What the task asks: Only certain lines below are wanted: those starting at the line containing "[combobox] (271, 8)" and ending at the line containing "Salud y bienestar (176, 2466)", both included, each retyped exactly.

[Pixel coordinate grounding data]
######

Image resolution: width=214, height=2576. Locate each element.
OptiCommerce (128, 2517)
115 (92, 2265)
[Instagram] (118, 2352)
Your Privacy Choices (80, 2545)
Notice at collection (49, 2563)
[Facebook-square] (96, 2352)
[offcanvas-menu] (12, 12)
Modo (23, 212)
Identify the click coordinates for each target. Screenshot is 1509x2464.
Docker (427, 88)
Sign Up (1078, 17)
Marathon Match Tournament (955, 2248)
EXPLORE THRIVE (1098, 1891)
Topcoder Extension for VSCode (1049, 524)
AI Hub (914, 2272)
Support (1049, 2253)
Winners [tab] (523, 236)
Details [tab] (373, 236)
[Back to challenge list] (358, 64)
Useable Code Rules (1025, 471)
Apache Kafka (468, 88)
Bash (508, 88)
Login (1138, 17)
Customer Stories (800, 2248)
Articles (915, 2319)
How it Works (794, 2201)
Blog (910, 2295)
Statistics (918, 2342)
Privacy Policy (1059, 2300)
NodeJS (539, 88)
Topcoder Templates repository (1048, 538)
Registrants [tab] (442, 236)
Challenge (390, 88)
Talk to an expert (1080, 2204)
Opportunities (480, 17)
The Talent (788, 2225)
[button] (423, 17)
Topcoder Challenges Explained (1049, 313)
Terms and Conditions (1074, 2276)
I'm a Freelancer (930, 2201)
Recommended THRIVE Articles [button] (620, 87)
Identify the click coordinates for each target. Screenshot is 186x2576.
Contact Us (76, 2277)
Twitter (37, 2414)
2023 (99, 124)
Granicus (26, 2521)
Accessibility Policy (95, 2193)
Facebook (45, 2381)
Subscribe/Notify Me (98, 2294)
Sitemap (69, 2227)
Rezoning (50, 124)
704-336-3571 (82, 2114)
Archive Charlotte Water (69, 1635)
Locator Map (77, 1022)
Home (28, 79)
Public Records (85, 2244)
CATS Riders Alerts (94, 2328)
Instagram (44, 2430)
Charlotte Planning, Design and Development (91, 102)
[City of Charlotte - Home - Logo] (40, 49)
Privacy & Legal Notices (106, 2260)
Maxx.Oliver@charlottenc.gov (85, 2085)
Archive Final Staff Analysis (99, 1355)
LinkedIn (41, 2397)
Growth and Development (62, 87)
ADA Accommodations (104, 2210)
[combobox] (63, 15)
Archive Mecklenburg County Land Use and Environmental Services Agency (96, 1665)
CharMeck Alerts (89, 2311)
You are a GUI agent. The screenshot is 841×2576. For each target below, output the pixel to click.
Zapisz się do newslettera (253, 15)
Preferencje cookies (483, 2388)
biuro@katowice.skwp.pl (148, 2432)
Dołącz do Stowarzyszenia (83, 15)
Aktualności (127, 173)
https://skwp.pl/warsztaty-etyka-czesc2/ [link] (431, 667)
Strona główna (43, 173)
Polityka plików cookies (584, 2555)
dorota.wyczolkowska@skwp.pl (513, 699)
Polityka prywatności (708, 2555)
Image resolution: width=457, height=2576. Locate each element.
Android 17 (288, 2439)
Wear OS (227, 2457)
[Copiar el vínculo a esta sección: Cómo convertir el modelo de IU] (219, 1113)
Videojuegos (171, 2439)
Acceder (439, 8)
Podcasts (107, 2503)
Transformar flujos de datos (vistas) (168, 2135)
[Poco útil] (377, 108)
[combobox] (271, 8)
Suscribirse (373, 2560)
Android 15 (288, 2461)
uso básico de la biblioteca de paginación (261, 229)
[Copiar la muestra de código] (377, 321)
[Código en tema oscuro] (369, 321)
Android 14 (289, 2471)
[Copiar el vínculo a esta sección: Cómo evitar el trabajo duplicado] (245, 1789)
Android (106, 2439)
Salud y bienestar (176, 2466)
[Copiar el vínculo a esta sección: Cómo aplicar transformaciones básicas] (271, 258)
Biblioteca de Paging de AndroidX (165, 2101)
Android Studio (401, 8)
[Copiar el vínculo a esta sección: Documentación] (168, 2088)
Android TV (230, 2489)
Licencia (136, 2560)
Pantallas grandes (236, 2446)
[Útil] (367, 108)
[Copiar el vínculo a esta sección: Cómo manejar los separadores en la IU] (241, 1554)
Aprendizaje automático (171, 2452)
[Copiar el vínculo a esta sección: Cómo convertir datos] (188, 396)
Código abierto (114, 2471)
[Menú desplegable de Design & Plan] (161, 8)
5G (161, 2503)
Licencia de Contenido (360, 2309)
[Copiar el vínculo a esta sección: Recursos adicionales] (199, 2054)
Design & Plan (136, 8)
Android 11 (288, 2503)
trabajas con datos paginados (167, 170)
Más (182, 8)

######

Response:
[combobox] (271, 8)
Suscribirse (373, 2560)
Android 15 (288, 2461)
uso básico de la biblioteca de paginación (261, 229)
[Copiar la muestra de código] (377, 321)
[Código en tema oscuro] (369, 321)
Android 14 (289, 2471)
[Copiar el vínculo a esta sección: Cómo evitar el trabajo duplicado] (245, 1789)
Android (106, 2439)
Salud y bienestar (176, 2466)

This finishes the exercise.